To put this in context, there have been persistent US and other news reports in recent days that the Trump administration might designate the Muslim Brotherhood with its branches in Egypt and various other countries, or its putative paramilitary wing, as terrorist organizations. Trump himself is said to be leading this move, with support from key appointees such as the incoming secretary of state, Rex Tillerson, prospective CIA chief Mike Pompeo, and designated defense secretary James Mattis. Senator Ted Cruz is reportedly being tasked with drafting the necessary legislation for the new administration to present to Congress.
There are good reasons for taking this prospect seriously.
The UK government’s report on the Brotherhood issued a year ago – at the behest of Gulf regimes that wanted it to outlaw the movement – used language that came close to accusing it of terrorism.
More recently, during his confirmation hearing, Tillerson spoke of how the destruction of Islamic State (IS) – Trump’s declared priority – would be a first step toward overcoming other terrorist groups that threaten the US and its allies and enable it to focus on other radical Islamist organizations. In this regard, he named al-Qaida, various Iranian formations, and the Muslim Brotherhood.
According to news reports, the rationale to be cited for branding the Brotherhood as terrorist is that, as a trans-national organization with a presence throughout the Middle East and Europe, it established the ideological infrastructure which led to the emergence of groups like al-Qaida and IS.
Trump has already established what can be described as a strong working partnership with his Egyptian counterpart Abdelfattah al-Sisi, based in part on shared hostility to radical Islamist groups. It is no coincidence that when Trump called Sisi personally to ask him to withdraw Egypt’s sponsorship from a UN Security council resolution condemning Israeli settlement activity, the Egyptian president promptly complied.

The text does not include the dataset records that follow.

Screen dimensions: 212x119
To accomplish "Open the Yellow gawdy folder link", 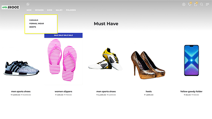I will click(x=191, y=92).
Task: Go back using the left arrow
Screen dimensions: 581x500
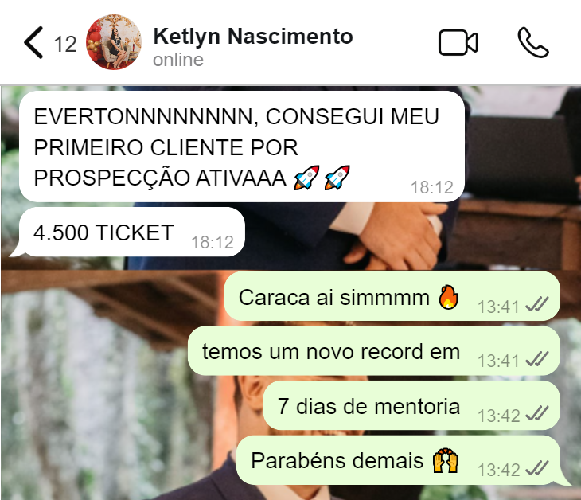Action: click(x=33, y=42)
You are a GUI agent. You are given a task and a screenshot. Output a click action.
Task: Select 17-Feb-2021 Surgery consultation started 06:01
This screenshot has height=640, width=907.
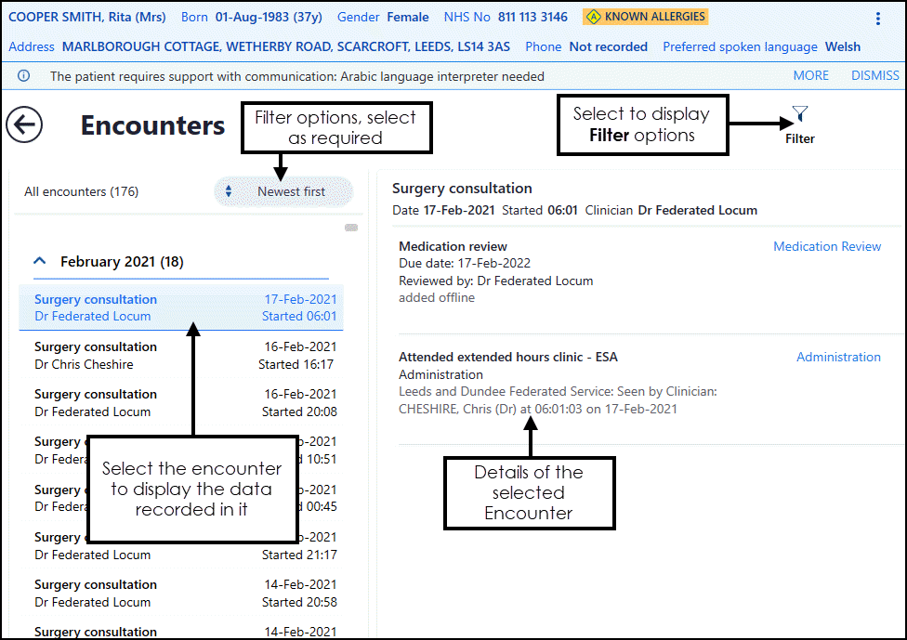181,307
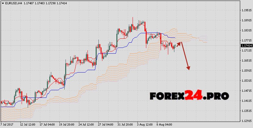Click the red downward forecast arrow head
The image size is (253, 128).
click(x=188, y=68)
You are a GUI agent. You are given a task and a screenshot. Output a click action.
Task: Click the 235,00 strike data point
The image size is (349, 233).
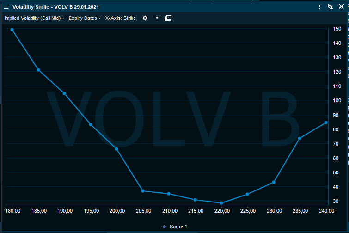coord(300,138)
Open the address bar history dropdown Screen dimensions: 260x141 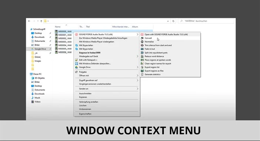pyautogui.click(x=168, y=21)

2017 could be the year when the Brotherhood, the world’s longest-established and broadly spread Islamist organization, is criminalized and consigned to the terrorist list.

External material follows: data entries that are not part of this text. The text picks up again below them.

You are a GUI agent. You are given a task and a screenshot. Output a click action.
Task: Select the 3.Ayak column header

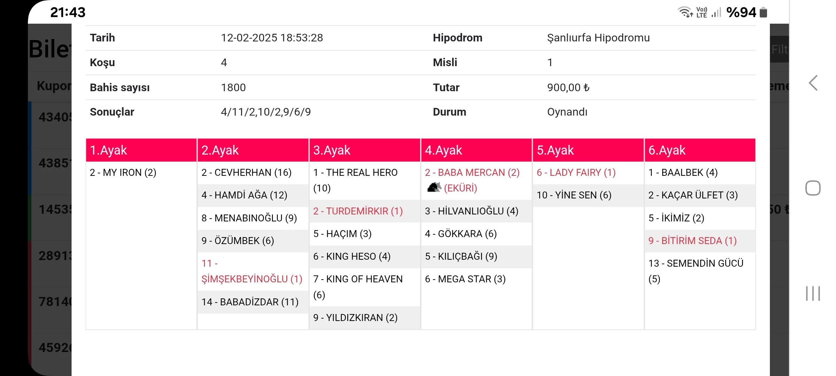(364, 150)
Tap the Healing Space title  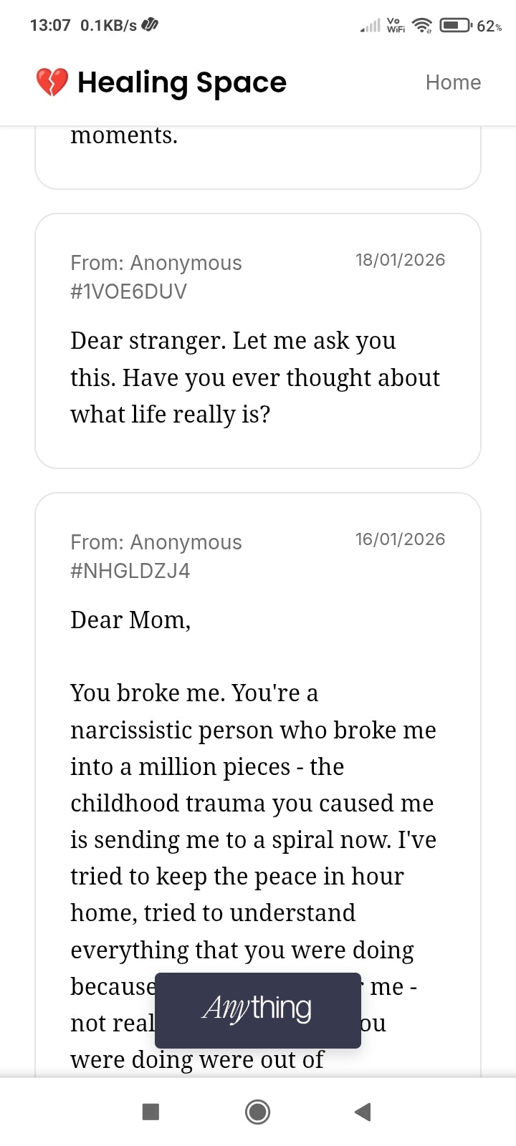(x=182, y=82)
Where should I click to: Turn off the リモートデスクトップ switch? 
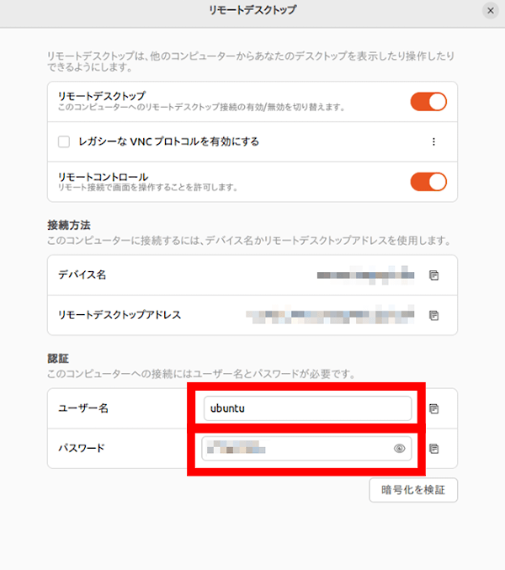pyautogui.click(x=428, y=102)
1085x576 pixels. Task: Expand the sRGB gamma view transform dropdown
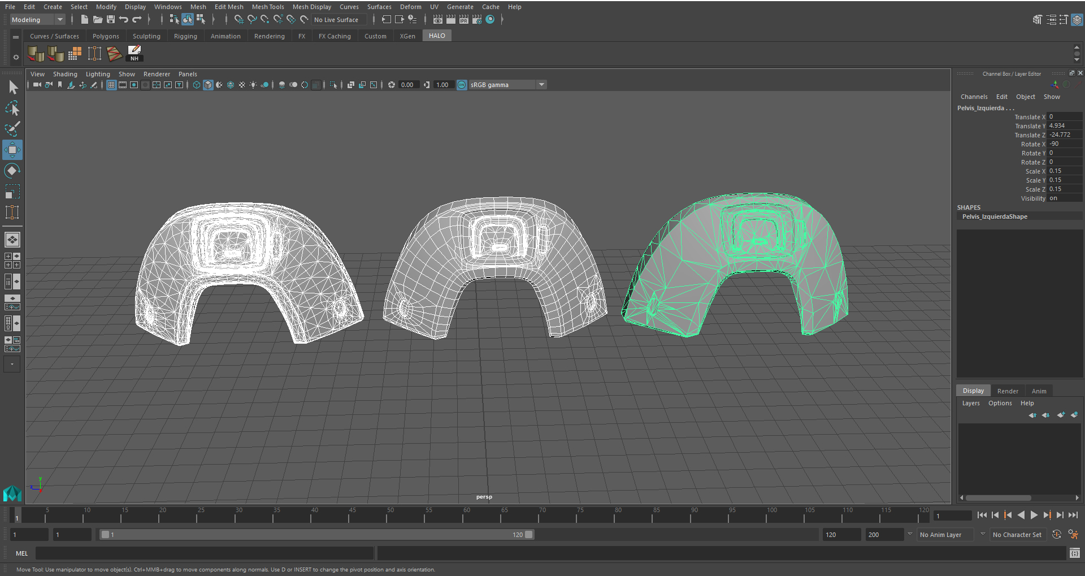[x=541, y=85]
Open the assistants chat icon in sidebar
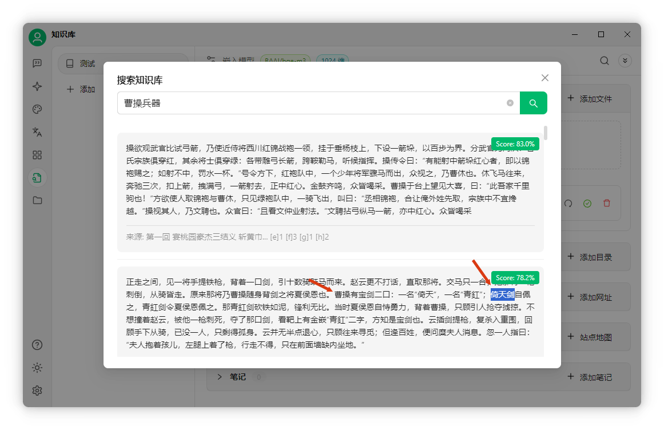The image size is (664, 430). (37, 63)
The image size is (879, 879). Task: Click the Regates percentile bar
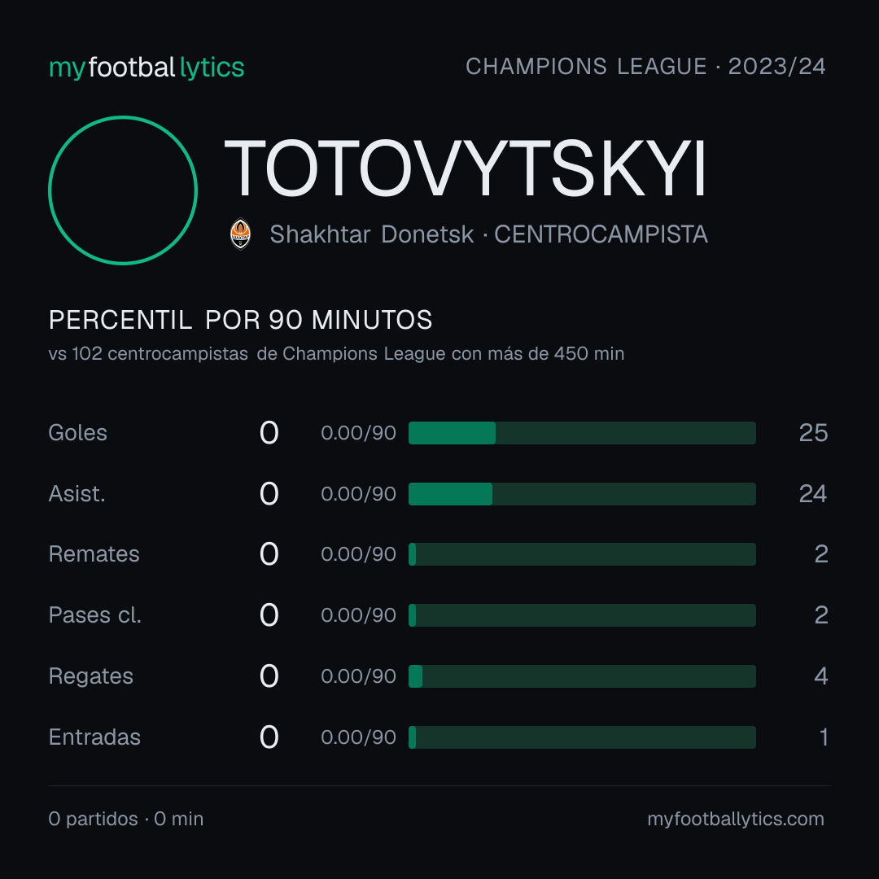click(582, 676)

In my judgement, such a move would only strengthen the movement’s hardline wing — which is substantial and growing — that calls for a resort to violence to counter the repression it faces.
In the meantime, the movement needs to conduct a critical re-evaluation of the policies it has pursued and the positions it has taken in recent years, in order to learn lessons from past mistakes.
It might find some of the observations made by Sheikh Tilimsani 40-odd years ago useful.